DESCRIPTION OF THE TASK
Leave out all pictures. Extract exactly the lines from the one containing "Click the BenimSürüm logo" through the end of the data.

Dataset entries
=== Begin Enclosure ===
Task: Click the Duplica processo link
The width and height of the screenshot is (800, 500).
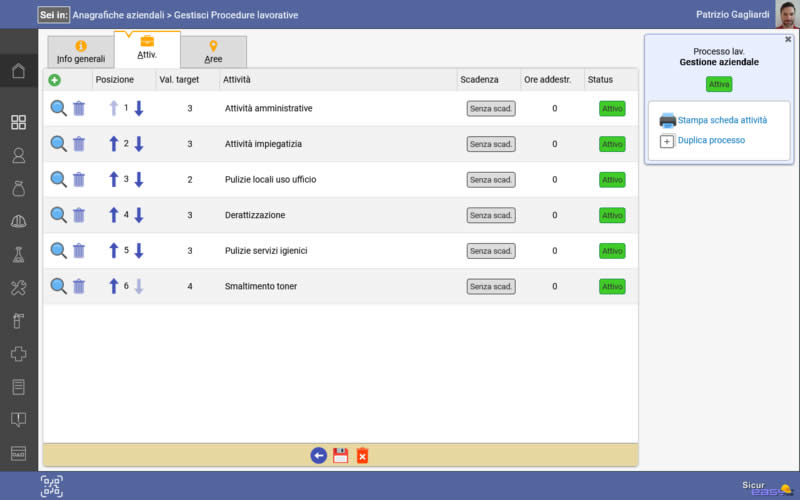Action: point(711,141)
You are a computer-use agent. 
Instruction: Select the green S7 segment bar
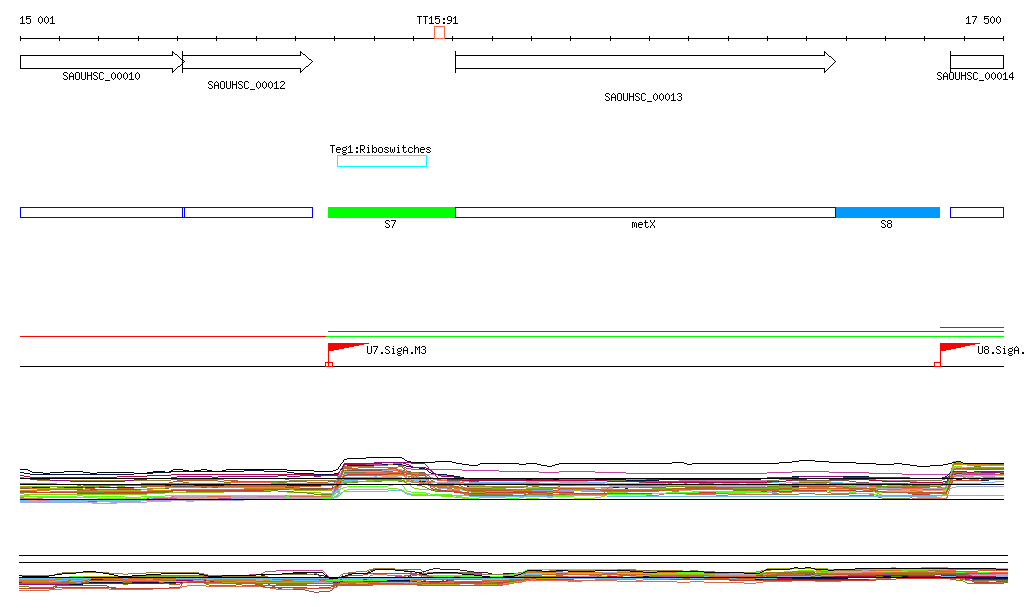391,212
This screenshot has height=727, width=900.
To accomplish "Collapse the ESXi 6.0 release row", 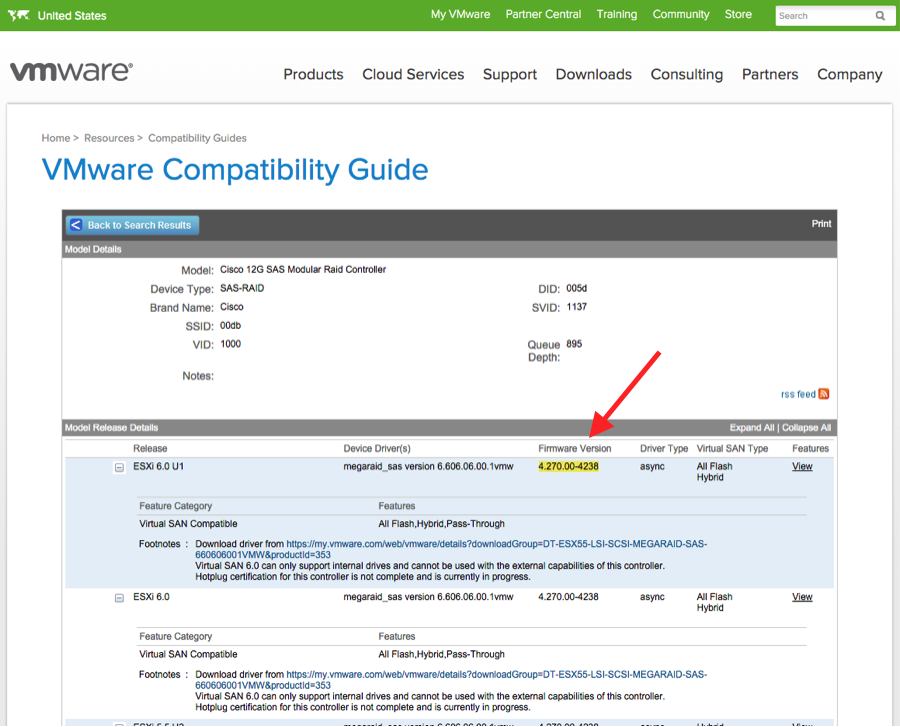I will [119, 598].
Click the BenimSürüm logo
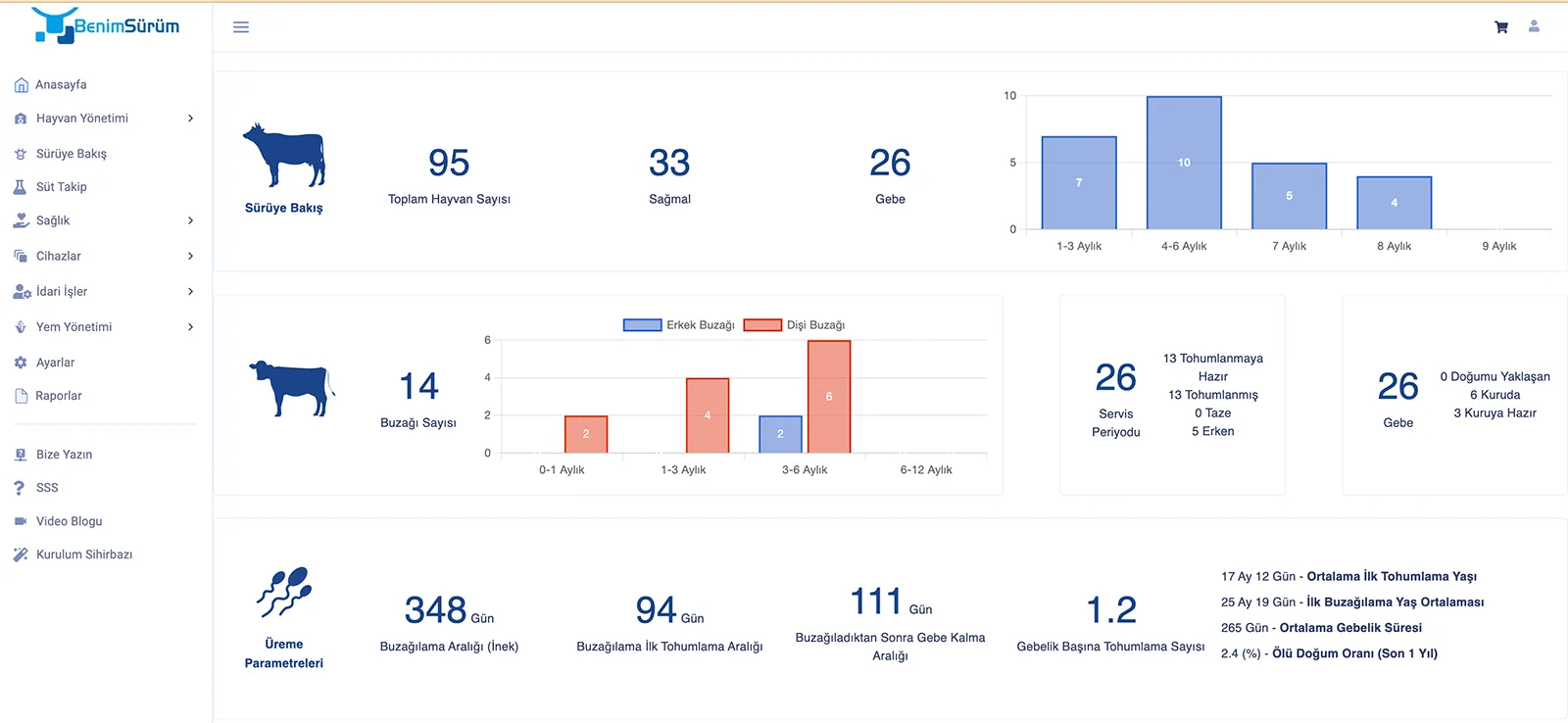 click(x=106, y=26)
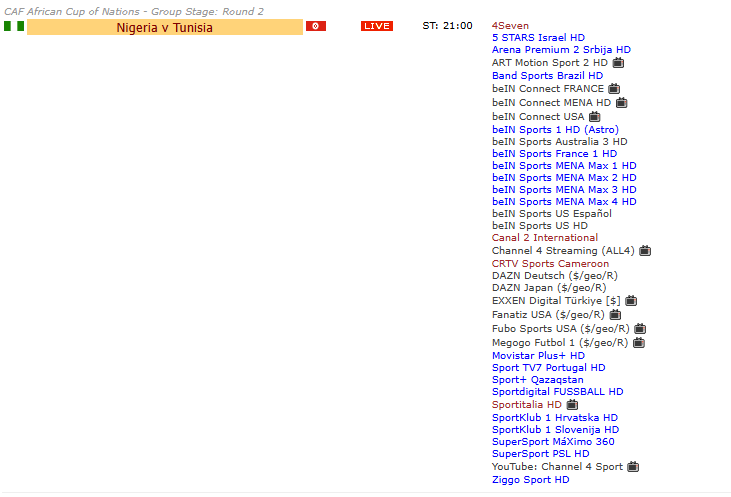
Task: Open the 4Seven channel link
Action: click(x=510, y=25)
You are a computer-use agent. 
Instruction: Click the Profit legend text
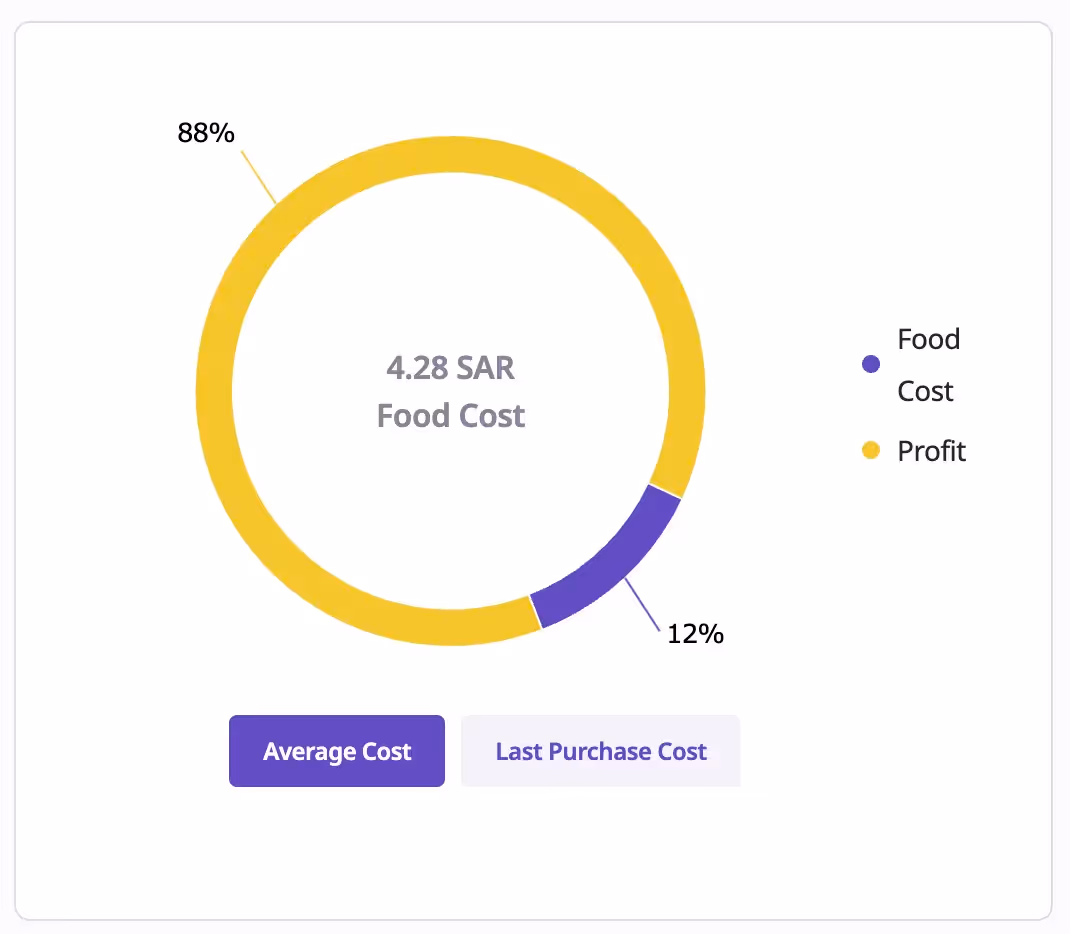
=== End Enclosure ===
RESPONSE FOR THIS EXERCISE
Click the BenimSürüm logo
 click(x=106, y=26)
Task: Open the 4Seven channel link
Action: click(x=510, y=25)
You are a computer-use agent. 
Instruction: Click the Profit legend text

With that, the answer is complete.